The ECHO has been in use for about 50 years and has allowed to “discover” CM easily. Through ultrasound the ECHO produces an image of the heart in motion, and allows to measure the thickness of the walls and how the walls move, if the cavities (ventricles and atria) are normal, large or small. A part of the exam, called COLOR DOPPLER, produces a color image, which represents the blood flow inside the heart and allows to evaluate not only if the heart valves are normal or altered but also to calculate the pressures inside the heart cavities (the difference in pressure between 2 zones is called gradient)

In CM, CMR allows for detailed examination of cardiac structures, particularly the walls and dimensions of the right ventricle (RV), which is difficult to see with ECHO. Contrast media can highlight areas within the cardiac muscle that present “fibrosis,” or scars.

It has some limitations: the duration of the examination is long (from half an hour to 1 hour) and people with old pacemakers, or automatic defibrillators, prostheses or pieces of metal cannot undergo this examination.

In patients whose diagnosis is still uncertain or who do not improve with medical therapy, it may be necessary to perform a cardiac catheterization. In this test, a very thin tube (catheter) is passed from a vein or artery (from the arm) and pushed up to the heart, with the guidance of X-rays. It allows to measure the pressures inside the heart and in the lungs, at rest or under stress or pharmacological stimulus, to accurately evaluate the function of the left ventricle (LV) and any valvular insufficiencies.

For patients with angina or life-threatening arrhythmias, it is necessary to visualize the coronary arteries by injecting a liquid (contrast medium) into a vein (coronary CT angiogram), or into an artery in the wrist or groin (coronary angiography). It can then be seen if they are blocked or if there are congenital anomalies.

Cardiac catheterization can also be performed to stimulate the heart and try to induce cardiac arrhythmias, to locate and observe any frequent arrhythmias (e.g. very frequent extrasystoles, atrial fibrillation or flutter, sustained ventricular tachycardia). It is a rarely necessary test, usually recommended in that minority of patients who have frequent and/or significant arrhythmias or repeated fainting (Syncope). It can also be used to test the effectiveness of an implantable defibrillator, transvenous (T ICD) or subcutaneous (S ICD)

Thallium or technetium scintigraphy is not indicated in patients with CM.

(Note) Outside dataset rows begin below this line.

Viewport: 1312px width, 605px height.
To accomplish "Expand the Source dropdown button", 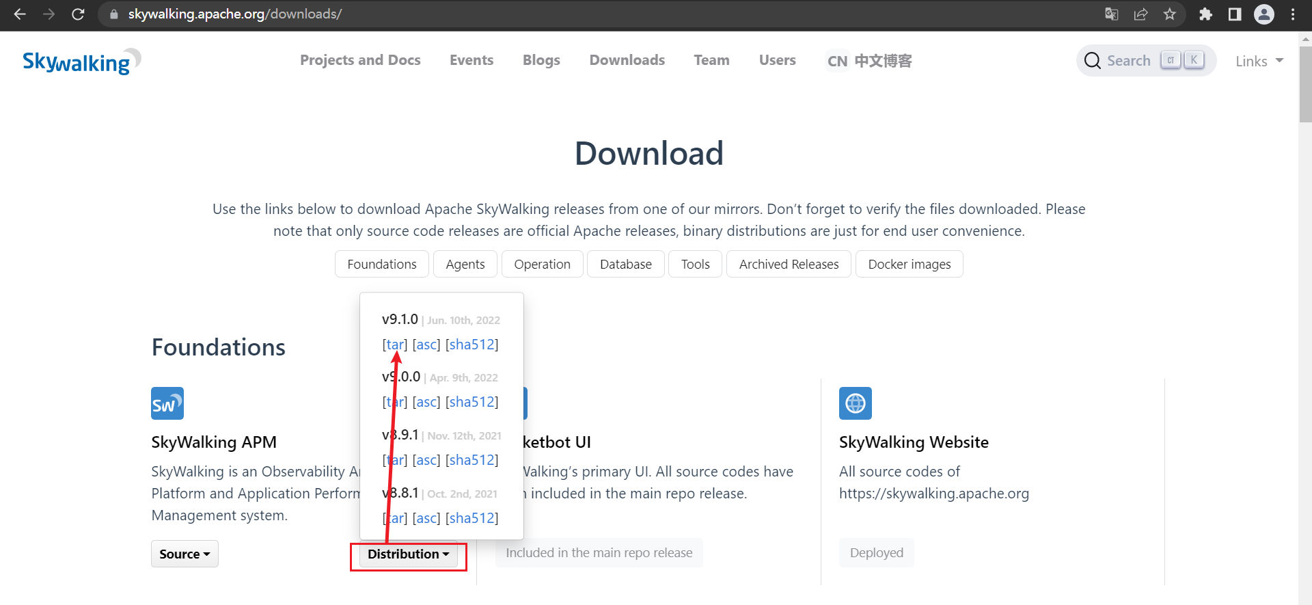I will pos(185,554).
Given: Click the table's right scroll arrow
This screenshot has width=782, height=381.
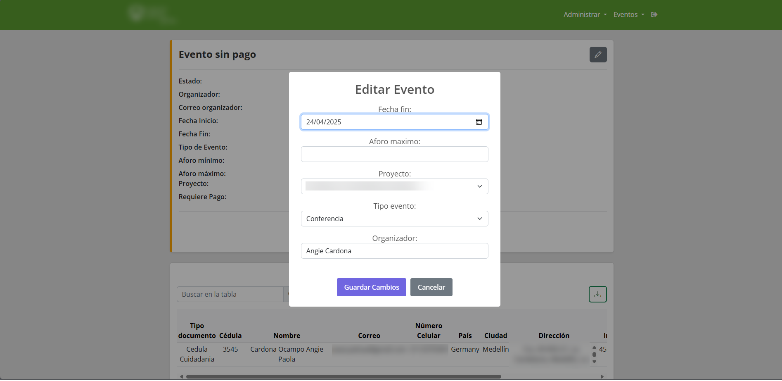Looking at the screenshot, I should click(602, 376).
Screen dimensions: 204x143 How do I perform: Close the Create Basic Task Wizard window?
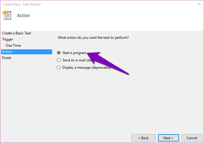click(x=199, y=4)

In some patients, particularly with HCM and angina, it may be useful to perform a (positron emission tomography, “PET”) to evaluate the amount of maximal flow in the various sections of the heart, after pharmacological stimulation (usually “Dipyridamole”). Generally in patients with HCM this value is reduced, in some areas even markedly, where “fibrosis” has developed or will develop, i.e. an area with scarring, which can be documented with CMR.

To distinguish CMI from cardiac transthyretin amyloidosis, a myocardial scintigraphy with bone tracer is indicated.

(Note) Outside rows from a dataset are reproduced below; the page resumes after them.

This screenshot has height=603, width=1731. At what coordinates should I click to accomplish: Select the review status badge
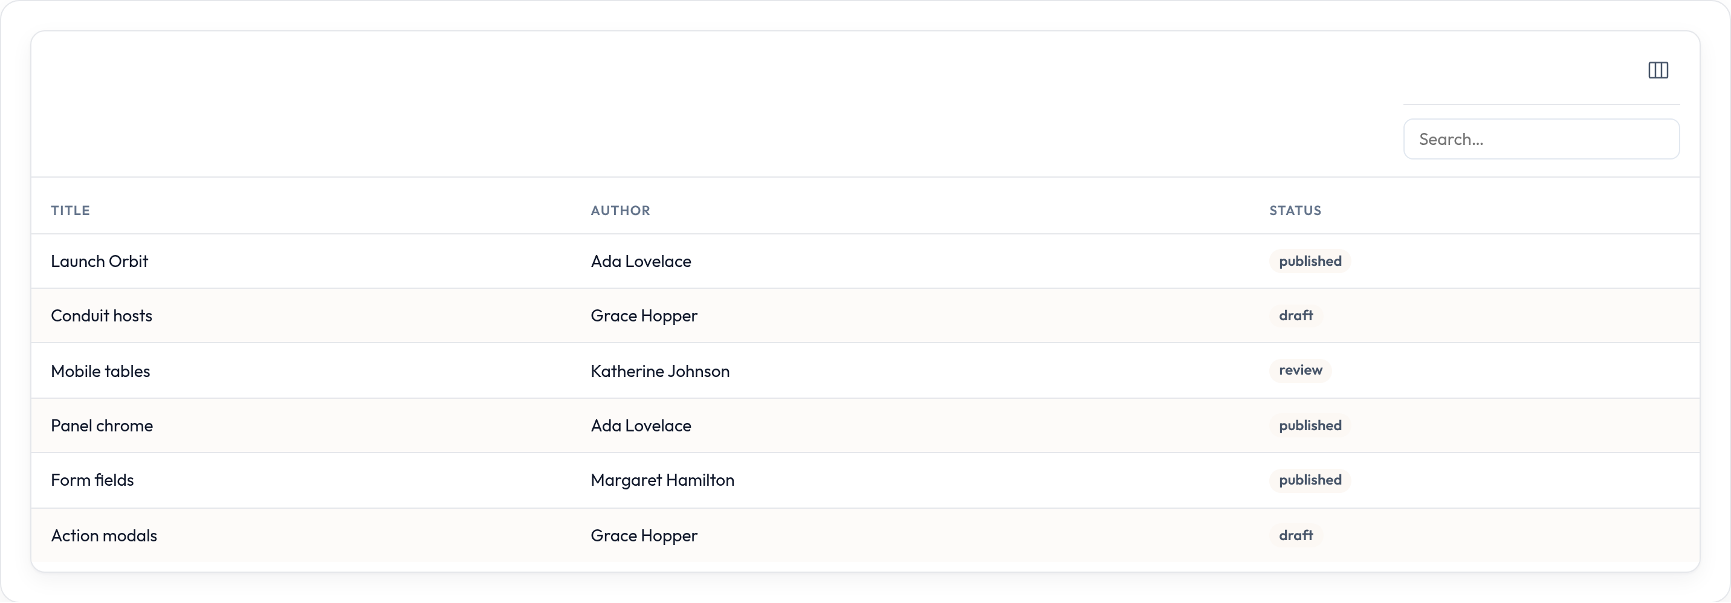(1300, 370)
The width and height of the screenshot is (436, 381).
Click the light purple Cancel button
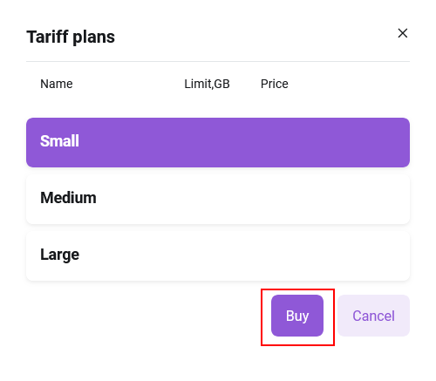[x=373, y=316]
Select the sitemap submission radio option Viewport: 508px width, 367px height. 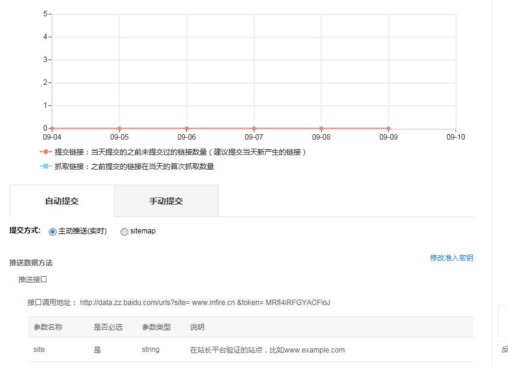pyautogui.click(x=124, y=232)
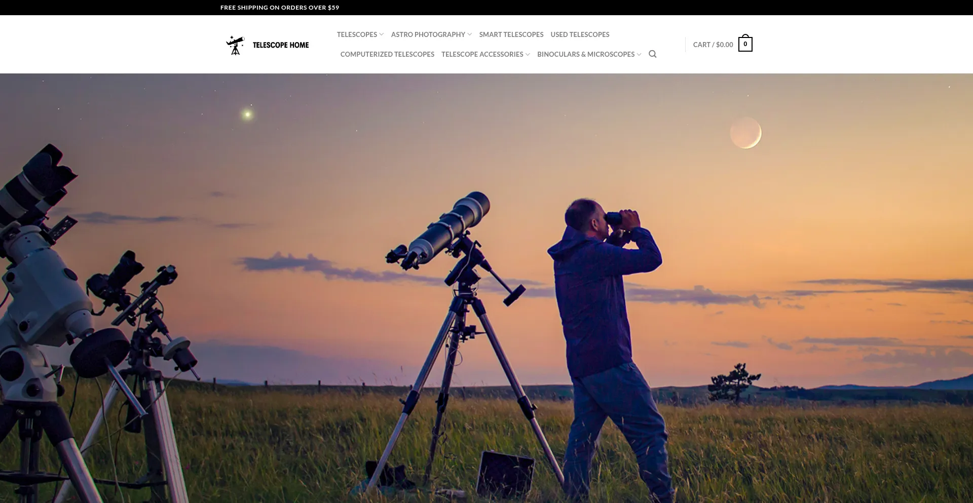The width and height of the screenshot is (973, 503).
Task: Navigate to Used Telescopes
Action: 580,34
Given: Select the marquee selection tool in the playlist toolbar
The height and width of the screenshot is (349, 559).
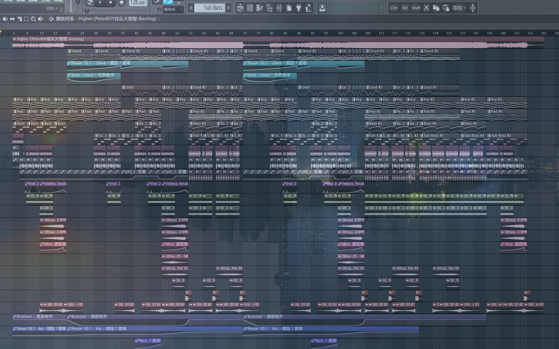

If CM is suspected to be genetic in origin, it is advisable to ascertain whether CM, even in a different or initial form, is present in first-degree relatives (parents, brothers and/or sisters, children). In this case, both ECG and an “accurate” ECOCOLOR DOPPLER test must be done (one of the two alone is not sufficient) at least every 3 years or so.

If the gene that caused CM has already been identified with genetic analysis, it is possible to search for the same gene in first-degree relatives in adults together with ECG and ECHO. In children, it is usually necessary to wait until they are 18 years old, unless they want to engage in competitive sports.